Question

q2 the table gives the height, measured to the nearest meter of 300 trees
height (m) | 2 | 3 | 4 | 5 | 6 | 7 | 8 | 9
no. of tree (x) | 14 | 21 | 42 | 83 | 118 | 12 | 7 | 3
(a) calculate the mean distribution correct to the nearest meter.
(b) if a tree is chosen at random, find the probability that it is at least 6m tall.

Explanation:

Part (a)

Step 1: Recall the formula for the mean of a frequency distribution

The formula for the mean (\(\bar{x}\)) of a frequency distribution is \(\bar{x}=\frac{\sum_{i = 1}^{n}f_{i}x_{i}}{\sum_{i=1}^{n}f_{i}}\), where \(x_{i}\) is the value of the variable and \(f_{i}\) is the corresponding frequency.

Step 2: Create a table to calculate \(f_{i}x_{i}\)

Height (\(x_{i}\))	Number of trees (\(f_{i}\))	\(f_{i}x_{i}\)
3	21	\(21\times3 = 63\)
4	42	\(42\times4 = 168\)
5	83	\(83\times5 = 415\)
6	118	\(118\times6 = 708\)
7	12	\(12\times7 = 84\)
8	7	\(7\times8 = 56\)
9	3	\(3\times9 = 27\)

Step 3: Calculate \(\sum f_{i}\) and \(\sum f_{i}x_{i}\)

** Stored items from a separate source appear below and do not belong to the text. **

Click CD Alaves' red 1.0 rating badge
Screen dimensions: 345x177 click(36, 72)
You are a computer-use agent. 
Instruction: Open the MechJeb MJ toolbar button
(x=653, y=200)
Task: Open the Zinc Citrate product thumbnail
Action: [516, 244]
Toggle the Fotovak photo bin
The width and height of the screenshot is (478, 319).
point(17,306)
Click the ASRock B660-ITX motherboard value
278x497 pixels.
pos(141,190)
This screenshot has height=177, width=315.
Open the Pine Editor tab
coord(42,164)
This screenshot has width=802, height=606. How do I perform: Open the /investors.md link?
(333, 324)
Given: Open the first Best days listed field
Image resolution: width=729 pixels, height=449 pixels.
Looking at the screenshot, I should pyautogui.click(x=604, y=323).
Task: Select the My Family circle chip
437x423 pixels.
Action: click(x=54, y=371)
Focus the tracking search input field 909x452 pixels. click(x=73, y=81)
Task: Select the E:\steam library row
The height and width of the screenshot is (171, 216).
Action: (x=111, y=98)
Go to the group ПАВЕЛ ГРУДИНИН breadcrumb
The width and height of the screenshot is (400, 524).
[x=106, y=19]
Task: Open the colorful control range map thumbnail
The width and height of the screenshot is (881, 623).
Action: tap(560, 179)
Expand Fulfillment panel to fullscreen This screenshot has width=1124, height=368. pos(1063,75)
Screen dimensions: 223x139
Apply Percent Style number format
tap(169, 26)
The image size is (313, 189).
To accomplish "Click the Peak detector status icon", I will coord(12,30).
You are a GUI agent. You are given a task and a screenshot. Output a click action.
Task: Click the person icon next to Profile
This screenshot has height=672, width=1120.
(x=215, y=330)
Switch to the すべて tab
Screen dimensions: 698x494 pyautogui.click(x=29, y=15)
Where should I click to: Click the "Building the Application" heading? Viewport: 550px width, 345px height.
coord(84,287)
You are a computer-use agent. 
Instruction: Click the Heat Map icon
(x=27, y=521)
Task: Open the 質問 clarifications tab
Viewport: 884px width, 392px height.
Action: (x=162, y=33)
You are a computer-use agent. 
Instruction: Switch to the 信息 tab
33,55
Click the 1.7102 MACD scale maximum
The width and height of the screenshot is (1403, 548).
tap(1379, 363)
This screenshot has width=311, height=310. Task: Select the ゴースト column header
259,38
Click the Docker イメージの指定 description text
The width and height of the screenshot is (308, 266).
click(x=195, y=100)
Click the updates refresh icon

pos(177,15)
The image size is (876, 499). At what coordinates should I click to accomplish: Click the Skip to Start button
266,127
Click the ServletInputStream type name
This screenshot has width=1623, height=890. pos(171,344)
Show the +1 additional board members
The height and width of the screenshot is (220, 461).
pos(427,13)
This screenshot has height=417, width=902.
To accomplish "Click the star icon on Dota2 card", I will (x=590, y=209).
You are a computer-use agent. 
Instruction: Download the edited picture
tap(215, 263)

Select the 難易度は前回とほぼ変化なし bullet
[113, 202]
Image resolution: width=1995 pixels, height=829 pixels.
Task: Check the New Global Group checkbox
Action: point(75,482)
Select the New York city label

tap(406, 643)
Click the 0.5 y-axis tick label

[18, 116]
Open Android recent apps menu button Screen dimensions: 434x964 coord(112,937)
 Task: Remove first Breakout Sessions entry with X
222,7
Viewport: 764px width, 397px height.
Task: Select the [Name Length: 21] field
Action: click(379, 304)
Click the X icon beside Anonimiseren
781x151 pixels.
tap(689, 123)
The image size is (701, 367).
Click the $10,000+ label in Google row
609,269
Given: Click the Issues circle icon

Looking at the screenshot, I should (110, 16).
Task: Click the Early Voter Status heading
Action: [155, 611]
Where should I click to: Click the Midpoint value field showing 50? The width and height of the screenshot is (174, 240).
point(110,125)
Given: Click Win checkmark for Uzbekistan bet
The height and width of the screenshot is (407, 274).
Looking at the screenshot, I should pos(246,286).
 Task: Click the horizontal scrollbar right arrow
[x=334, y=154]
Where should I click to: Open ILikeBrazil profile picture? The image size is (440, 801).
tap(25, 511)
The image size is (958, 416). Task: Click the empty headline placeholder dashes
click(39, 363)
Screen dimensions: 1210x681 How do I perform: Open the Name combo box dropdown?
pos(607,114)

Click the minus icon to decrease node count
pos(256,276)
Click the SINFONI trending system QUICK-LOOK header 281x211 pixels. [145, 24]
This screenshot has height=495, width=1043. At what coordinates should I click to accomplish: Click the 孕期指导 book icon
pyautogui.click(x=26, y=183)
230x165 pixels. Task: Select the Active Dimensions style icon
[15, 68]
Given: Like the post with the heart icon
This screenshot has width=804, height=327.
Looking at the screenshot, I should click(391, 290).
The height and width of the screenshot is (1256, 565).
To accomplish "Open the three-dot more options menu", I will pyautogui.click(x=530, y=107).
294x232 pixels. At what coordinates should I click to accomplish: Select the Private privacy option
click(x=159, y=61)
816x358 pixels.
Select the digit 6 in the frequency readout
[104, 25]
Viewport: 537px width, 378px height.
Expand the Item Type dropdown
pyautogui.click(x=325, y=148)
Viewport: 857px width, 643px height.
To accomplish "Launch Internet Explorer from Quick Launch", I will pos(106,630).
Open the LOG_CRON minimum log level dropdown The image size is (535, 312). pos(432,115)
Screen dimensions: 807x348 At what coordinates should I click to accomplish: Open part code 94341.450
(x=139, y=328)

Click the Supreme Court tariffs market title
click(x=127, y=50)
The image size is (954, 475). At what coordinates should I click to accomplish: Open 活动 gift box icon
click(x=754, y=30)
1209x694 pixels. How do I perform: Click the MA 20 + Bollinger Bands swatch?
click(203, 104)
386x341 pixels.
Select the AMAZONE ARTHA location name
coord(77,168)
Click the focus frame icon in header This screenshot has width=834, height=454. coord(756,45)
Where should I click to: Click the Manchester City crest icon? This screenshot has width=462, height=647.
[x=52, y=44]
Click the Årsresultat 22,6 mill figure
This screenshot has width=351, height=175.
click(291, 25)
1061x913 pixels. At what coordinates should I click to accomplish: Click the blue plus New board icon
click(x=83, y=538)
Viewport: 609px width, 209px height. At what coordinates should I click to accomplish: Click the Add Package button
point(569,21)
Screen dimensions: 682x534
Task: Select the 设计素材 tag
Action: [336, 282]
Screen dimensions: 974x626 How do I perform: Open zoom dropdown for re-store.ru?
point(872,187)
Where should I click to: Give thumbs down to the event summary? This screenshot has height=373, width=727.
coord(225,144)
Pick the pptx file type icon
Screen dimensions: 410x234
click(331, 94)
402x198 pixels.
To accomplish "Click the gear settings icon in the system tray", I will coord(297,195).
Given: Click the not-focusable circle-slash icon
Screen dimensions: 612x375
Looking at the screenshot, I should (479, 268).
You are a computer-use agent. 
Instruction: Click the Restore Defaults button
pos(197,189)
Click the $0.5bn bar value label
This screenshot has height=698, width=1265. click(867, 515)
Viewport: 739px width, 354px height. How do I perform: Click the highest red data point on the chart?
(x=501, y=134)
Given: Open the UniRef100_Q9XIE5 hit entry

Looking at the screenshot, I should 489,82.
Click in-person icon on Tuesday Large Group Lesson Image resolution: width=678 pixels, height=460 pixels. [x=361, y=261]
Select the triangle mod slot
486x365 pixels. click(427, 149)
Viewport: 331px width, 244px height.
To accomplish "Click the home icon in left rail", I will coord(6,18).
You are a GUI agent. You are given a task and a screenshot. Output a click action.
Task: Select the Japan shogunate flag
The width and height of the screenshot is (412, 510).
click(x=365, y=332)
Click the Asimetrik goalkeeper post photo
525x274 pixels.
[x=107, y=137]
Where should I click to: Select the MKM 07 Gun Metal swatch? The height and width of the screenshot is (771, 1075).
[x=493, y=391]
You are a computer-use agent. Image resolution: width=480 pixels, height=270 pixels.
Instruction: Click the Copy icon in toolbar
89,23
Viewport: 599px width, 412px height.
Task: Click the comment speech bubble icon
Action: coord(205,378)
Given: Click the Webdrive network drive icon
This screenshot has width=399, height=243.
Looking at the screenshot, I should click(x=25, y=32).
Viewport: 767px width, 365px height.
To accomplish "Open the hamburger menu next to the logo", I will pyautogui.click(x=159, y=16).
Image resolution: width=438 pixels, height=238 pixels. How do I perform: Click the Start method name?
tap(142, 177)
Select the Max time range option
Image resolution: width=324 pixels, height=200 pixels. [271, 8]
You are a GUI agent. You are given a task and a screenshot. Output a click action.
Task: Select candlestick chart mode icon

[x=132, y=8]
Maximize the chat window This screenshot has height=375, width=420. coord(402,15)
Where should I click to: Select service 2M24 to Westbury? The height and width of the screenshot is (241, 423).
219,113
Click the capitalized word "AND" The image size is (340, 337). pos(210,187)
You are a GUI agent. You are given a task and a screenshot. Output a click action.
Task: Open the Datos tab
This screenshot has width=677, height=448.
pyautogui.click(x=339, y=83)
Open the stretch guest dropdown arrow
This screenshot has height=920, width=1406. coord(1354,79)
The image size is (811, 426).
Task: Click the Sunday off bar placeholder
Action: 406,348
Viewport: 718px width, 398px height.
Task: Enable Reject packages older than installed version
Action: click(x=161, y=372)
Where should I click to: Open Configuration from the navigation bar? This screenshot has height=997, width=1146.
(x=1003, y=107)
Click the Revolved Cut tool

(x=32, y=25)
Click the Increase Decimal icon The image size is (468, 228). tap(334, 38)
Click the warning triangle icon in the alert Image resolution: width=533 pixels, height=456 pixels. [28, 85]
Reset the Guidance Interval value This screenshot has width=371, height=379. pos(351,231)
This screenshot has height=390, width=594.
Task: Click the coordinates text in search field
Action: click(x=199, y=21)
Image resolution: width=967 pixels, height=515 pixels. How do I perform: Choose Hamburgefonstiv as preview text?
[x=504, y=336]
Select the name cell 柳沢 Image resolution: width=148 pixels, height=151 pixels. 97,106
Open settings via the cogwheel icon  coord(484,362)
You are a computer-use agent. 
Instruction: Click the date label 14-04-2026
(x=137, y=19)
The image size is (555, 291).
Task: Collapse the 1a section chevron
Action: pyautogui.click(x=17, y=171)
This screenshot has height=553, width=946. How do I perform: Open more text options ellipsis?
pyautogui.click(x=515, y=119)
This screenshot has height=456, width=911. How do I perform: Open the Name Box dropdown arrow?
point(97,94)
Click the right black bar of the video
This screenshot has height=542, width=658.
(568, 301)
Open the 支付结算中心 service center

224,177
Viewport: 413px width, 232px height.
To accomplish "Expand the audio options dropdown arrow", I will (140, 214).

First, calculate \(\sum f_{i}\):
\(\sum f_{i}=14 + 21+42 + 83+118+12+7+3\)
\(=14+21 = 35\); \(35 + 42=77\); \(77+83 = 160\); \(160+118 = 278\); \(278+12 = 290\); \(290+7 = 297\); \(297 + 3=300\)

Next, calculate \(\sum f_{i}x_{i}\):
\(\sum f_{i}x_{i}=28+63 + 168+415+708+84+56+27\)
\(28+63 = 91\); \(91+168 = 259\); \(259+415 = 674\); \(674+708 = 1382\); \(1382+84 = 1466\); \(1466+56 = 1522\); \(1522+27 = 1549\)

Step 4: Calculate the mean

Using the formula \(\bar{x}=\frac{\sum f_{i}x_{i}}{\sum f_{i}}\), we substitute \(\sum f_{i}=300\) and \(\sum f_{i}x_{i}=1549\)
\(\bar{x}=\frac{1549}{300}\approx5.163\)
Rounding to the nearest meter, \(\bar{x}\approx5\)

Part (b)

Step 1: Recall the formula for probability

The probability \(P\) of an event is given by \(P=\frac{\text{Number of favorable outcomes}}{\text{Total number of outcomes}}\)

Step 2: Determine the number of favorable outcomes

We want the probability that a tree is at least 6m tall. "At least 6m" means the height is 6m, 7m, 8m, or 9m.
The number of trees with height 6m is 118, with 7m is 12, with 8m is 7, and with 9m is 3.
So the number of favorable outcomes \(=118 + 12+7 + 3\)
\(118+12 = 130\); \(130+7 = 137\); \(137+3 = 140\)

Step 3: Calculate the probability

The total number of trees is 300 (since \(\sum f_{i}=300\))
So the probability \(P=\frac{140}{300}=\frac{7}{15}\approx0.467\)

Answer:

s:
(a) The mean height is \(\boxed{5}\) meters.

(b) The probability is \(\boxed{\frac{7}{15}}\) (or approximately \(0.47\)).